Screenshot grounding data:
☆ ☆ ☆ ☆

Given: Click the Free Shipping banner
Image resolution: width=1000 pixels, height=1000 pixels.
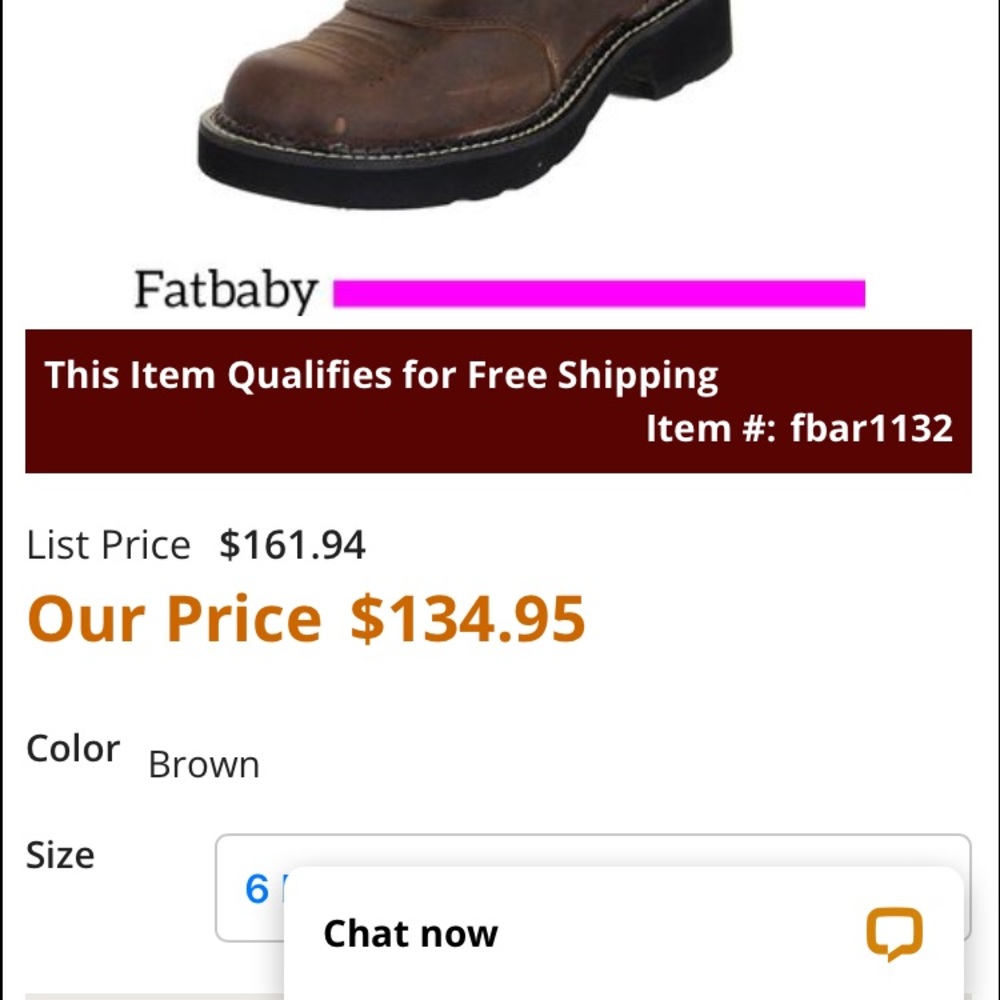Looking at the screenshot, I should tap(380, 375).
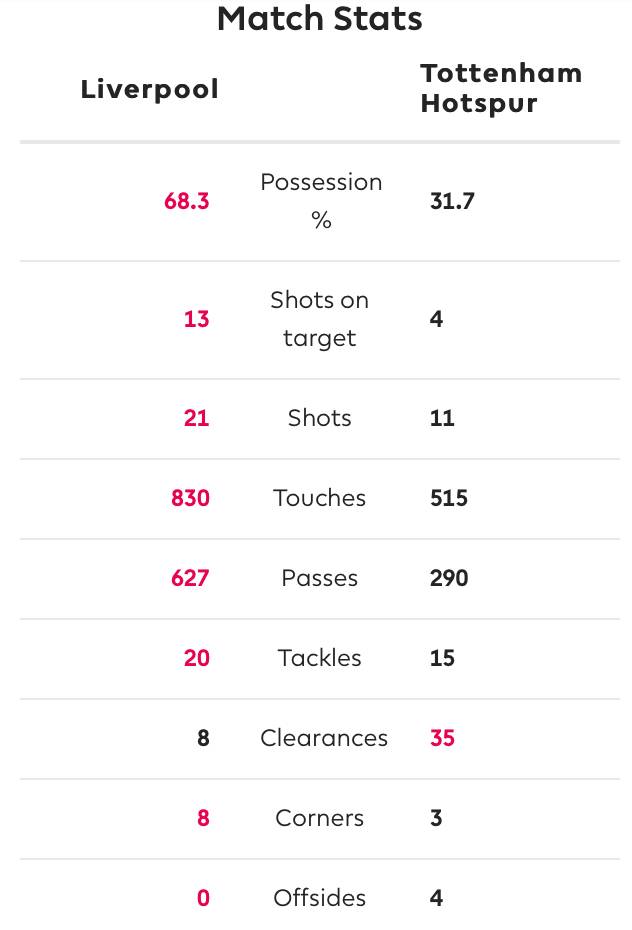Screen dimensions: 632x930
Task: Click Liverpool's 627 passes value
Action: pos(190,578)
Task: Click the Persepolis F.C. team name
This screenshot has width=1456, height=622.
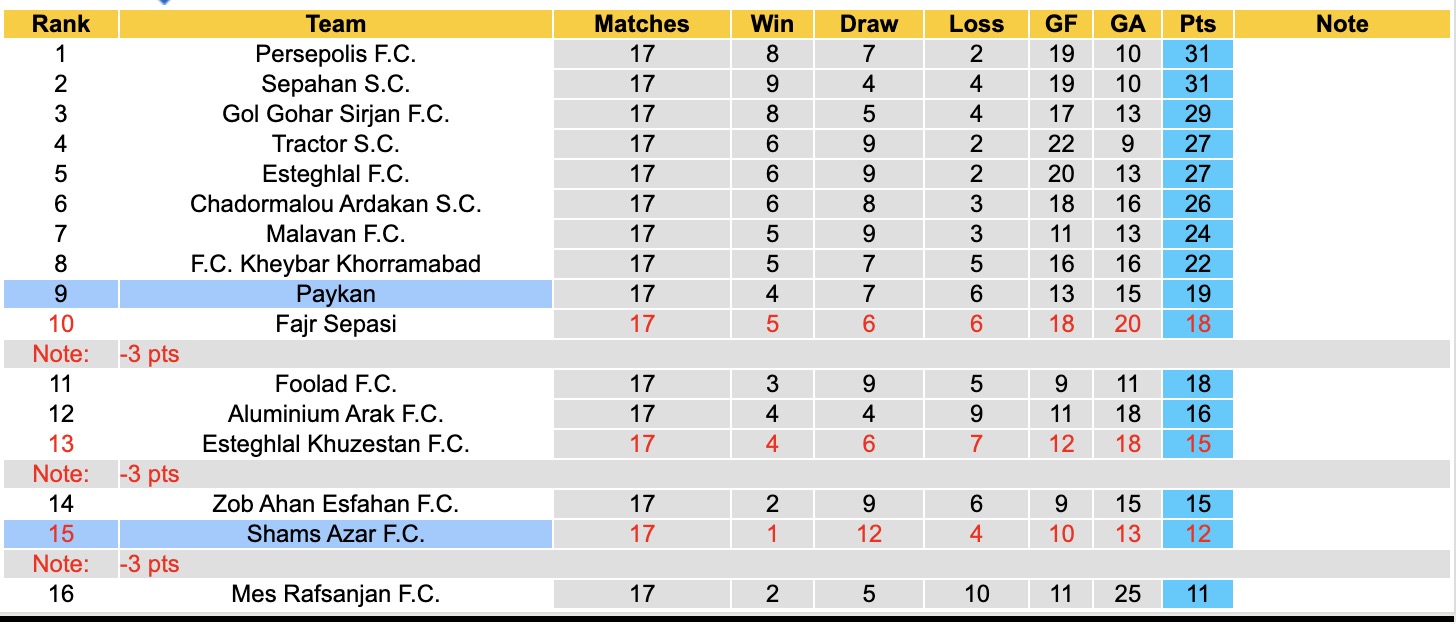Action: pos(336,54)
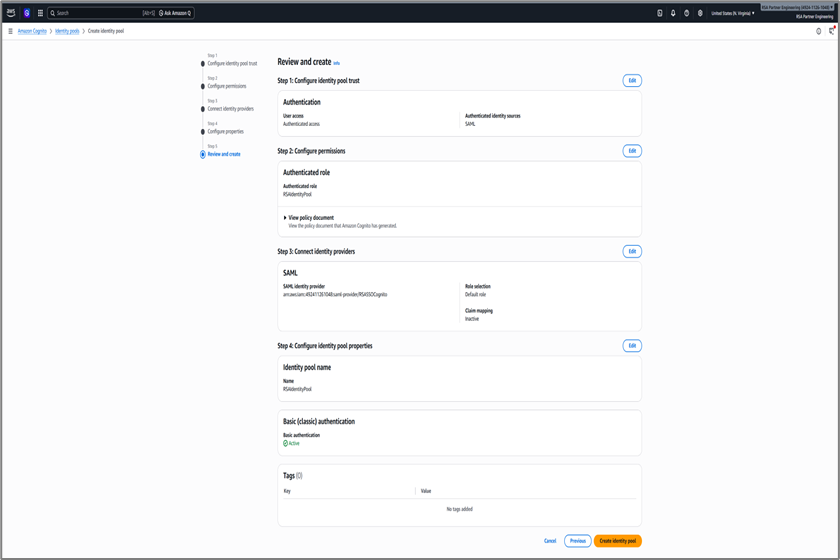
Task: Click the AWS logo home icon
Action: [11, 13]
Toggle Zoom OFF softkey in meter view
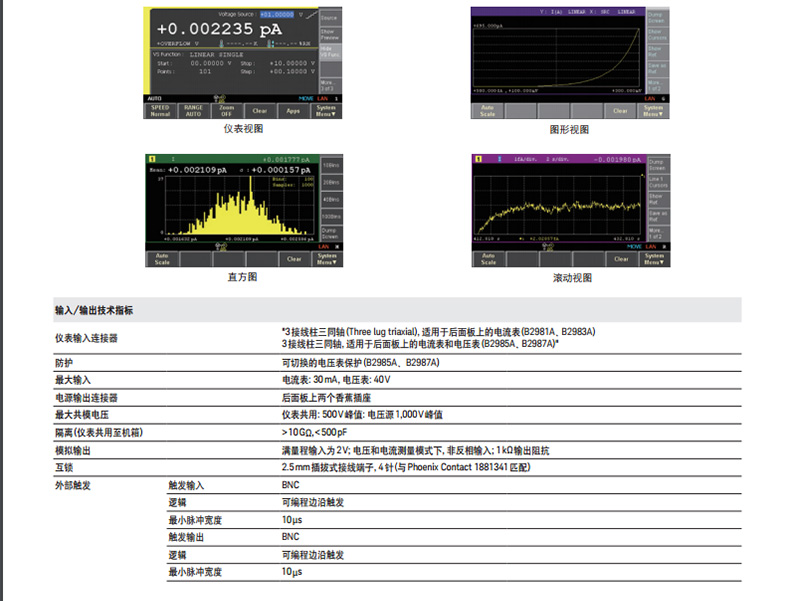Viewport: 790px width, 601px height. point(226,111)
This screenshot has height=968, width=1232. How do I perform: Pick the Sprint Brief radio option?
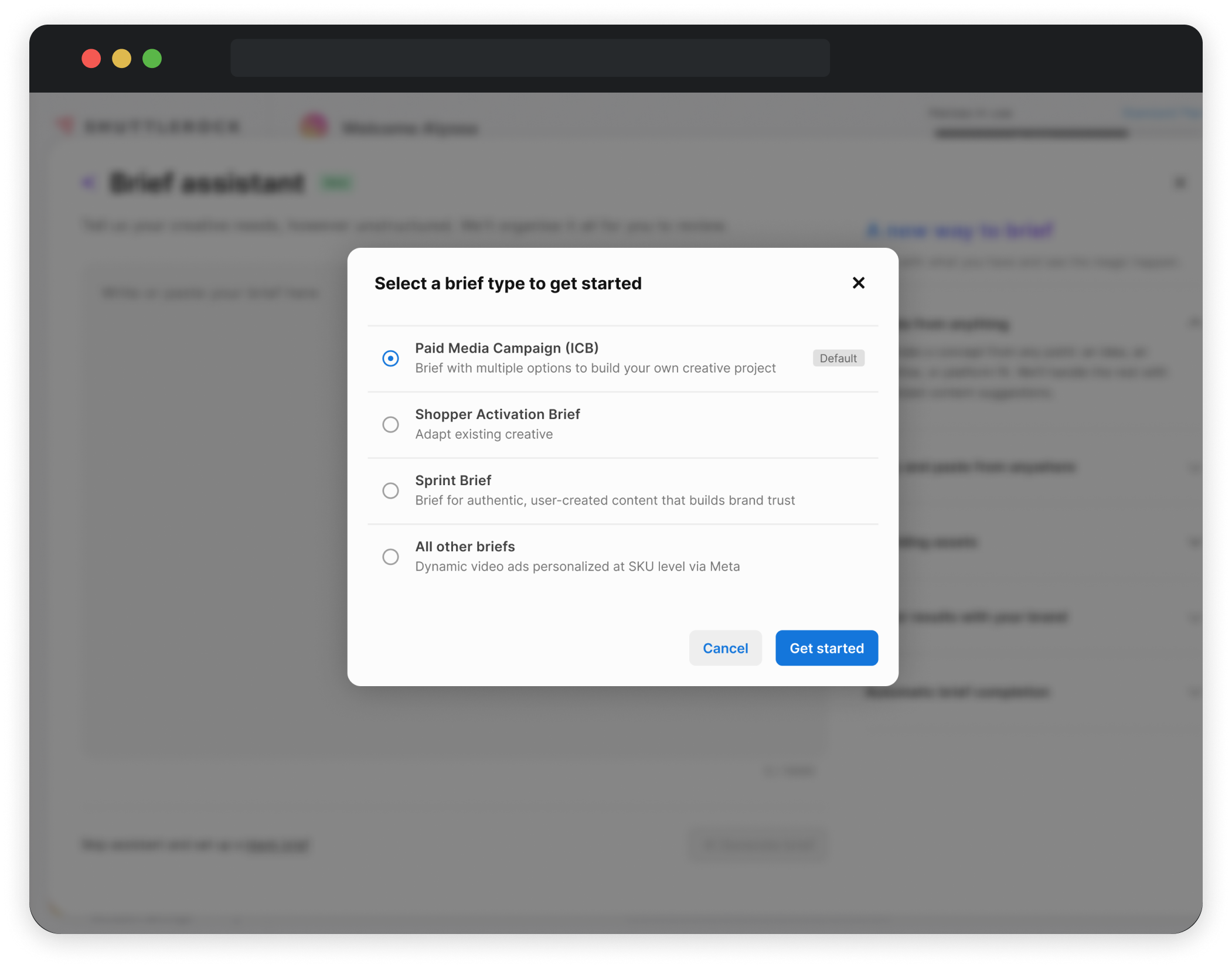click(x=390, y=490)
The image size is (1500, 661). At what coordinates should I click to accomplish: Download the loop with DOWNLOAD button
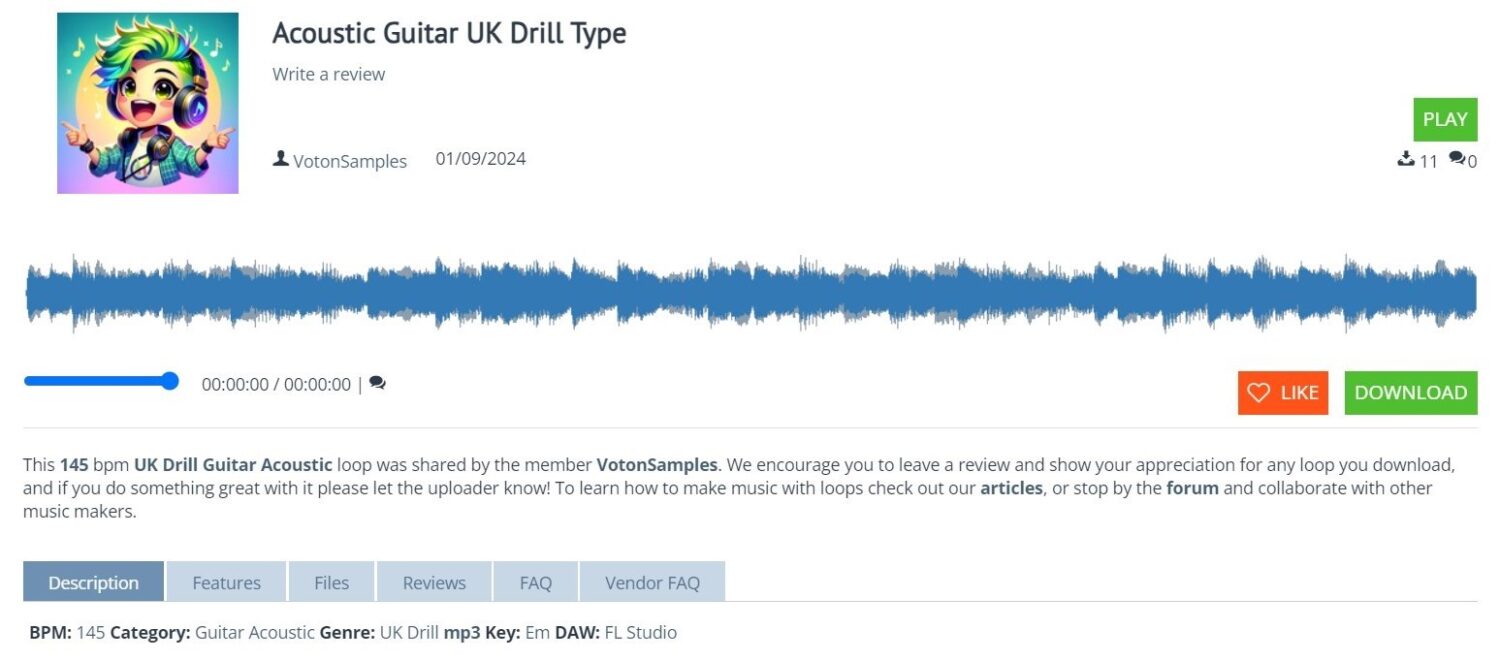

☆ ☆ ☆ ☆

> **TASK STATEMENT**:
Apart from the pictures, set down all the entries above exactly.

> **RESPONSE TO THIS EXERCISE**:
Given: Click the Free Shipping banner
Image resolution: width=1000 pixels, height=1000 pixels.
Looking at the screenshot, I should tap(380, 375).
Screen dimensions: 632x930
Task: Click Liverpool's 627 passes value
Action: pos(190,578)
Task: Click the Persepolis F.C. team name
This screenshot has width=1456, height=622.
Action: pos(336,54)
Task: Click the AWS logo home icon
Action: [11, 13]
Toggle Zoom OFF softkey in meter view
Viewport: 790px width, 601px height. point(226,111)
This screenshot has height=968, width=1232. How do I perform: Pick the Sprint Brief radio option?
click(x=390, y=490)
The image size is (1500, 661). At what coordinates should I click to accomplish: Download the loop with DOWNLOAD button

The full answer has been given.